(Stored items)
------------
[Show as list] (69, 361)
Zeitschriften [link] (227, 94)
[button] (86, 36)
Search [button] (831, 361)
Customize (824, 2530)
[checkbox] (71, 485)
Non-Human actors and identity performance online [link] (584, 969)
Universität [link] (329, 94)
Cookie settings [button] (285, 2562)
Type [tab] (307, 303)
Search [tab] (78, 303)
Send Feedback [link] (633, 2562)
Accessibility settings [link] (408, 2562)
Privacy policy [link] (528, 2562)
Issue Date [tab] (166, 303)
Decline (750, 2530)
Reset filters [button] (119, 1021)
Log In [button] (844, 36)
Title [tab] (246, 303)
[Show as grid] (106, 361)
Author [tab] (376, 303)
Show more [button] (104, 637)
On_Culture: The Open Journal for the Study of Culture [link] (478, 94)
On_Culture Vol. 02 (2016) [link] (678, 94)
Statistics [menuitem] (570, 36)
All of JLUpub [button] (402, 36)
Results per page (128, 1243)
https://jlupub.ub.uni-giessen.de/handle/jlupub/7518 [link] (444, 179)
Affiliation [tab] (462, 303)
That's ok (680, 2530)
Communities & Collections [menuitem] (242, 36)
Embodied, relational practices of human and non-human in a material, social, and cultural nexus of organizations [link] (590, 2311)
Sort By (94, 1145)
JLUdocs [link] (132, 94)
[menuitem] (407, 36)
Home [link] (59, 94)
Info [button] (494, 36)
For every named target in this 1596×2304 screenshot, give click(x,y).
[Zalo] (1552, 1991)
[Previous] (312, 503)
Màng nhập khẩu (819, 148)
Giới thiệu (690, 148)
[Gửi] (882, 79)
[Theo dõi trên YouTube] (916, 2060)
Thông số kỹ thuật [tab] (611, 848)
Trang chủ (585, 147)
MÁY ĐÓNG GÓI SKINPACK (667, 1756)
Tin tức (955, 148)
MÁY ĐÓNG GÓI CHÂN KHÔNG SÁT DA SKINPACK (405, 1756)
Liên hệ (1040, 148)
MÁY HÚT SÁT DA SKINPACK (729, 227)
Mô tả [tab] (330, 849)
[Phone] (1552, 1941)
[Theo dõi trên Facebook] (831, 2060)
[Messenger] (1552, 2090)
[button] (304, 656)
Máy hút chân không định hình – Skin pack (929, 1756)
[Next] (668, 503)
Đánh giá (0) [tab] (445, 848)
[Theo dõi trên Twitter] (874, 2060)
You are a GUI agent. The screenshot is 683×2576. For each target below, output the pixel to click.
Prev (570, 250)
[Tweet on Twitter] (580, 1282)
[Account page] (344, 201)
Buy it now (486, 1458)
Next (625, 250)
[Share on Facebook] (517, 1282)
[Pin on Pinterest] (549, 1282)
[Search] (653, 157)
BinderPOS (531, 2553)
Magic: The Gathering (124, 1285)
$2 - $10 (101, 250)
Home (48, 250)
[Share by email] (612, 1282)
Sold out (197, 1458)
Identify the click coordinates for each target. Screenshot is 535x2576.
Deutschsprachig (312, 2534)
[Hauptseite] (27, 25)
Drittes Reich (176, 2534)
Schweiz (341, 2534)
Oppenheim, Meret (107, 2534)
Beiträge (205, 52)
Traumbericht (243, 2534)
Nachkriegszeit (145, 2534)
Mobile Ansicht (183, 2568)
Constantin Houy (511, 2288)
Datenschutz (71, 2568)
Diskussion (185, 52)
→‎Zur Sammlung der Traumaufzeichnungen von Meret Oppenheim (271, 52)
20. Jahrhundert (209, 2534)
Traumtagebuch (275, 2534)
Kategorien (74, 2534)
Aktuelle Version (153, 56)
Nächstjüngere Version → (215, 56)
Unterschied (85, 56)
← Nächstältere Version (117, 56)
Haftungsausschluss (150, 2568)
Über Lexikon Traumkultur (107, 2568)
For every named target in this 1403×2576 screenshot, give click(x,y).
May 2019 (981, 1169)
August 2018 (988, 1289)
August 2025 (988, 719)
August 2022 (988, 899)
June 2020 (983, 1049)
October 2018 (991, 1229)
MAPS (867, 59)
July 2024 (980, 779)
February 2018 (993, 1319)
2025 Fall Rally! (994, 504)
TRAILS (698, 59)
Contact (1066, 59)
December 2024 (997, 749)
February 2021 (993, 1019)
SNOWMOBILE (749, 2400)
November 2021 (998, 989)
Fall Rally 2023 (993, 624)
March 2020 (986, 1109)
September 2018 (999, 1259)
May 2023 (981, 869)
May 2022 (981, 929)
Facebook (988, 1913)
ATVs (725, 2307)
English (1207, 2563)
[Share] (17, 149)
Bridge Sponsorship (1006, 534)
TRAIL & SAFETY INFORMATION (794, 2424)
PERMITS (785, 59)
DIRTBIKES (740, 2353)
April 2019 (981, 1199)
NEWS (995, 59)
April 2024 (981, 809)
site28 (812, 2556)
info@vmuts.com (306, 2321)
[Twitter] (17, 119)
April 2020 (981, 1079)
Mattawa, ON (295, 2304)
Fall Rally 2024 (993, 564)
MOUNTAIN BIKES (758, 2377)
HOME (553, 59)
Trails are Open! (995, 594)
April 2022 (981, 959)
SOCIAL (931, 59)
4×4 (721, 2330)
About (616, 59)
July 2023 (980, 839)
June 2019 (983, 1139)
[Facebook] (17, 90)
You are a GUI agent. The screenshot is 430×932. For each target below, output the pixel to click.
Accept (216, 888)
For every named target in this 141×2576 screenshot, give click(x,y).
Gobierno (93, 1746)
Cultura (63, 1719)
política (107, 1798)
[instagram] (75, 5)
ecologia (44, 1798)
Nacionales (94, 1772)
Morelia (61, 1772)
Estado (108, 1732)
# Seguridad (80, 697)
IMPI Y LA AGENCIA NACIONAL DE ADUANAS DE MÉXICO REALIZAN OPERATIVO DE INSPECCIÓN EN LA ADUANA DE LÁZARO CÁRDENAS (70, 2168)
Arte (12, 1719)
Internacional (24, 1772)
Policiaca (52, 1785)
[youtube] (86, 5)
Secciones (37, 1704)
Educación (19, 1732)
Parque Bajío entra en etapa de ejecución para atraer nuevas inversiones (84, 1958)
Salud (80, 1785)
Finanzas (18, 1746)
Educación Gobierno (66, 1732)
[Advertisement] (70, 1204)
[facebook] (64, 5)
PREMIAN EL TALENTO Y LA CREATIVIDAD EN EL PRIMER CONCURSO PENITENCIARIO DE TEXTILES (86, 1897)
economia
------------
-- Problem --
Please, from the entries above, set down exactly the lines from the one containing "Màng nhập khẩu (819, 148)" through the one containing "MÁY ĐÓNG GÓI CHÂN", and only those.

-- Result for this task --
Màng nhập khẩu (819, 148)
Giới thiệu (690, 148)
[Gửi] (882, 79)
[Theo dõi trên YouTube] (916, 2060)
Thông số kỹ thuật [tab] (611, 848)
Trang chủ (585, 147)
MÁY ĐÓNG GÓI SKINPACK (667, 1756)
Tin tức (955, 148)
MÁY ĐÓNG GÓI CHÂN KHÔNG SÁT DA SKINPACK (405, 1756)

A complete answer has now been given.